Le projet de loi dit qu’après l’expiration de cette période de six mois, la communication doit se faire en français.

« Actuellement, le gouvernement communique avec les immigrants qui en font la demande, parfois depuis des années, ou toute leur vie, dans une langue autre que le français, ce qui ne favorise pas l’intégration », a déclaré Gosselin.

Apprendre le français en 6 mois

Les organisations communautaires travaillant avec les immigrants nouvellement arrivés ont demandé au gouvernement de prolonger la période de grâce de six mois.

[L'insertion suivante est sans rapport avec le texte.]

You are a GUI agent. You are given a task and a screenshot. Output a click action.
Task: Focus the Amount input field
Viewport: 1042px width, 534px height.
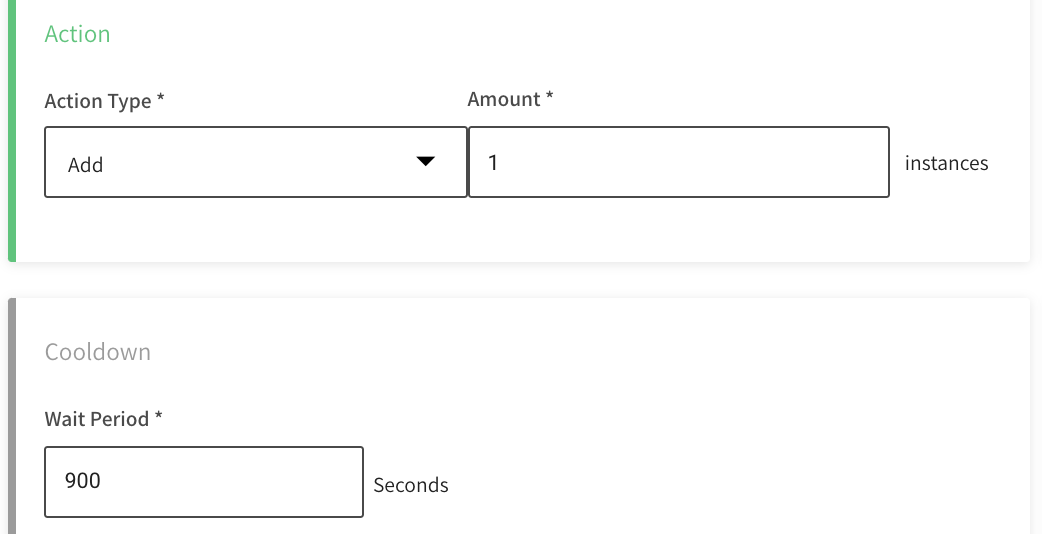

« Nous sommes tous d’accord pour dire que le gouvernement ne peut pas répondre aux immigrants dans toutes les langues. Mais il faut leur donner le temps d’apprendre le français », a déclaré Élodie Combes, députée de la Table de concertation des organismes au service des personnes réfugiées et immigrantes (TCRI), un groupe de travail qui représente les organismes communautaires œuvrant auprès des immigrants.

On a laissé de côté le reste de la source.